> _WORK INSTRUCTIONS_
Stop at the line containing "Task: Click the Tags管理 table icon in sidebar": write out every line from the beginning of the entries up to and including it, minus the pictures.

[Opening EXTRACTED INFORMATION section]

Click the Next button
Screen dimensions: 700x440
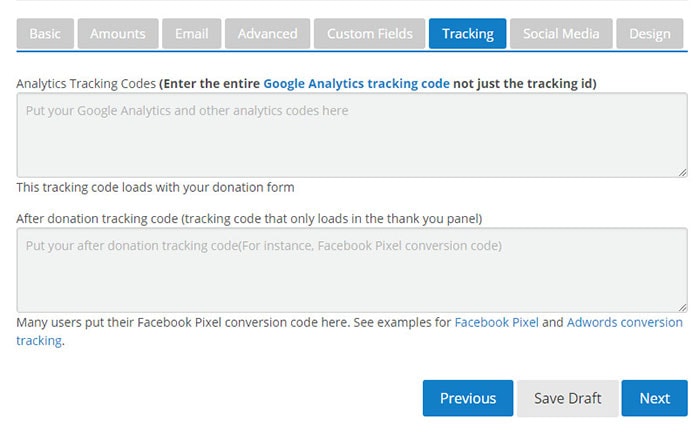pos(654,398)
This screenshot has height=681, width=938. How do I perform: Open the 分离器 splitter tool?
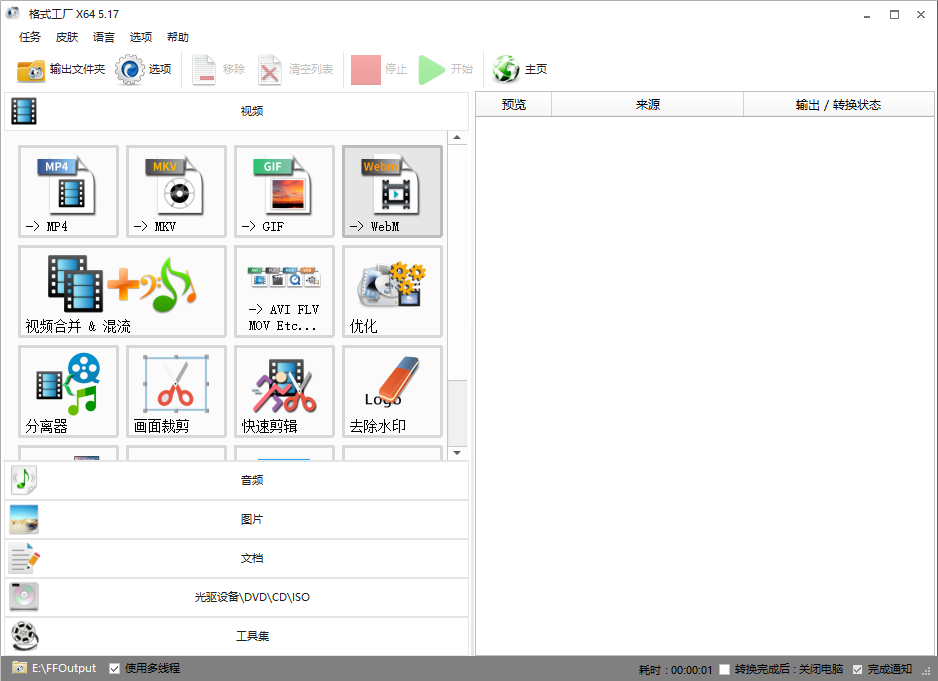[68, 391]
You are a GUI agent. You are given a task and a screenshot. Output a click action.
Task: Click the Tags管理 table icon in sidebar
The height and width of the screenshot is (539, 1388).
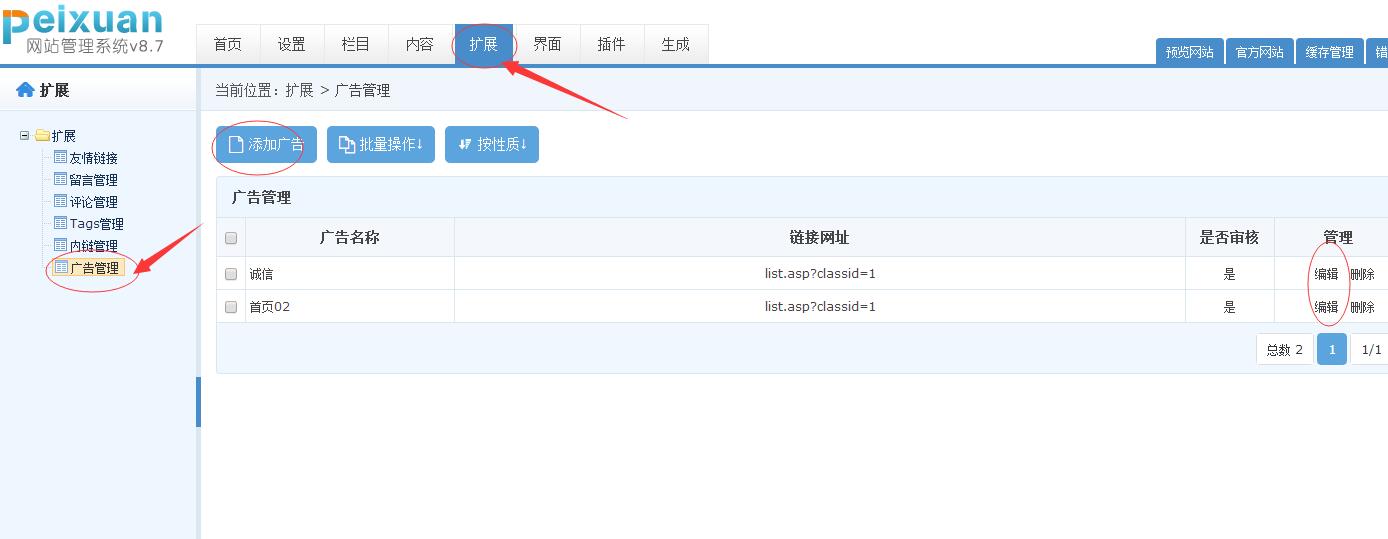click(60, 224)
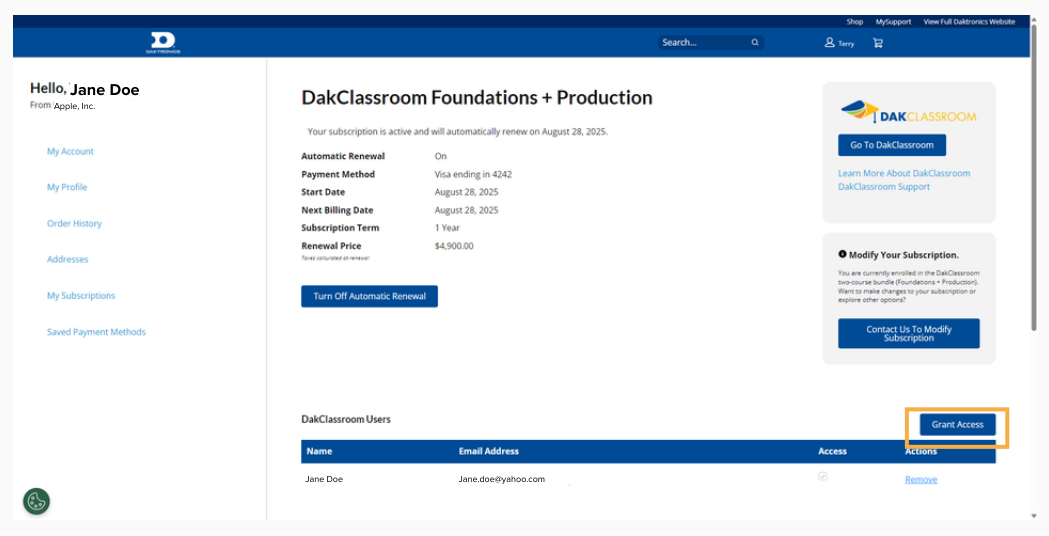Click Remove link for Jane Doe
Image resolution: width=1049 pixels, height=536 pixels.
(x=921, y=480)
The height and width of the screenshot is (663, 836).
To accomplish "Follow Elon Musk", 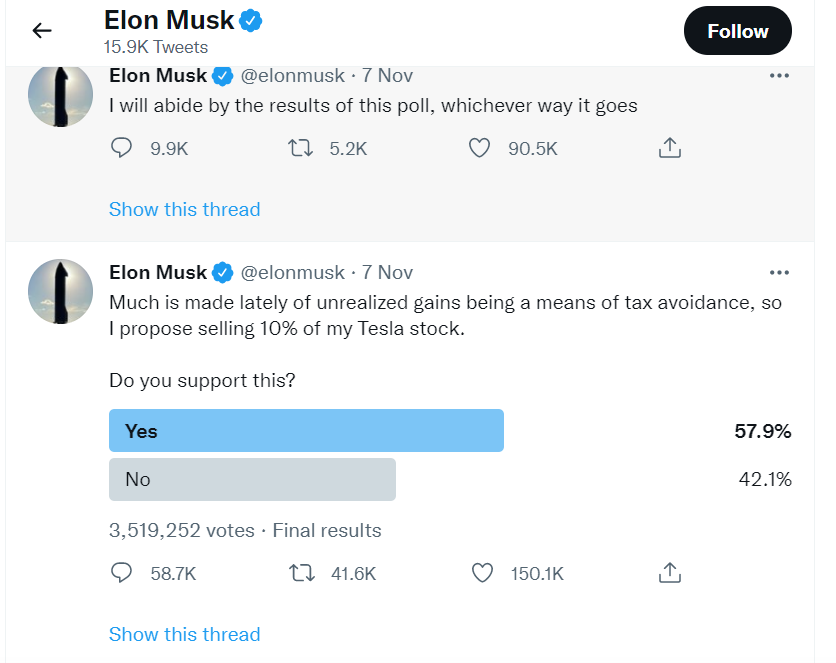I will click(x=737, y=31).
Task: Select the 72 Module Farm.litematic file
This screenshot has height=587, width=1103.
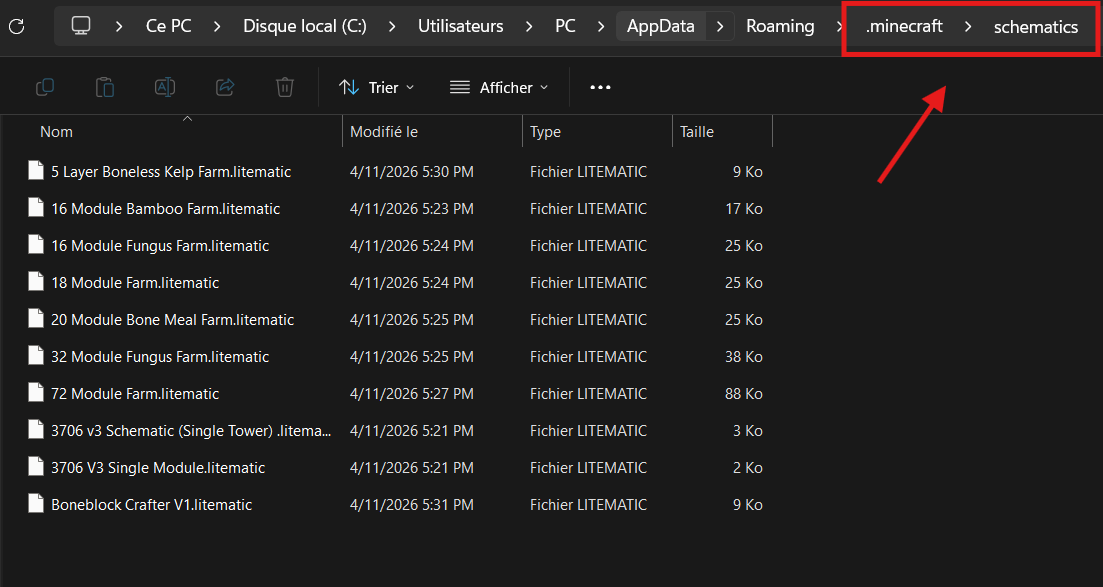Action: [135, 394]
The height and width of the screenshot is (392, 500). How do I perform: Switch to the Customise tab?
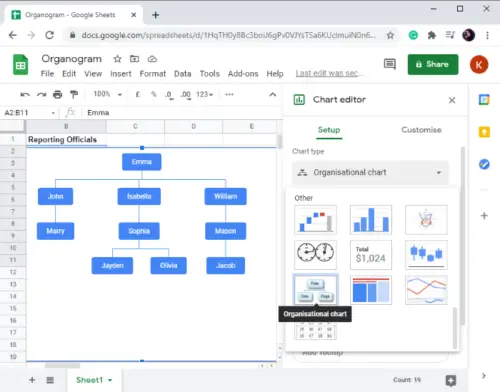[x=421, y=130]
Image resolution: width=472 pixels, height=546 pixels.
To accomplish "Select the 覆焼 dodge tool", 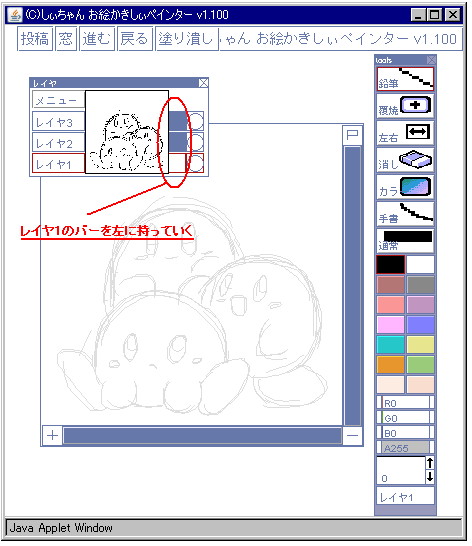I will click(x=405, y=106).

[Closing EXTRACTED INFORMATION section]

> _WRITTEN ANSWER_
Click the Next button
Screen dimensions: 700x440
pos(654,398)
This screenshot has height=681, width=938. How do I perform: Open the 分离器 splitter tool?
[68, 391]
You are a GUI agent. You are given a task and a screenshot. Output a click action.
Task: Click the Tags管理 table icon in sidebar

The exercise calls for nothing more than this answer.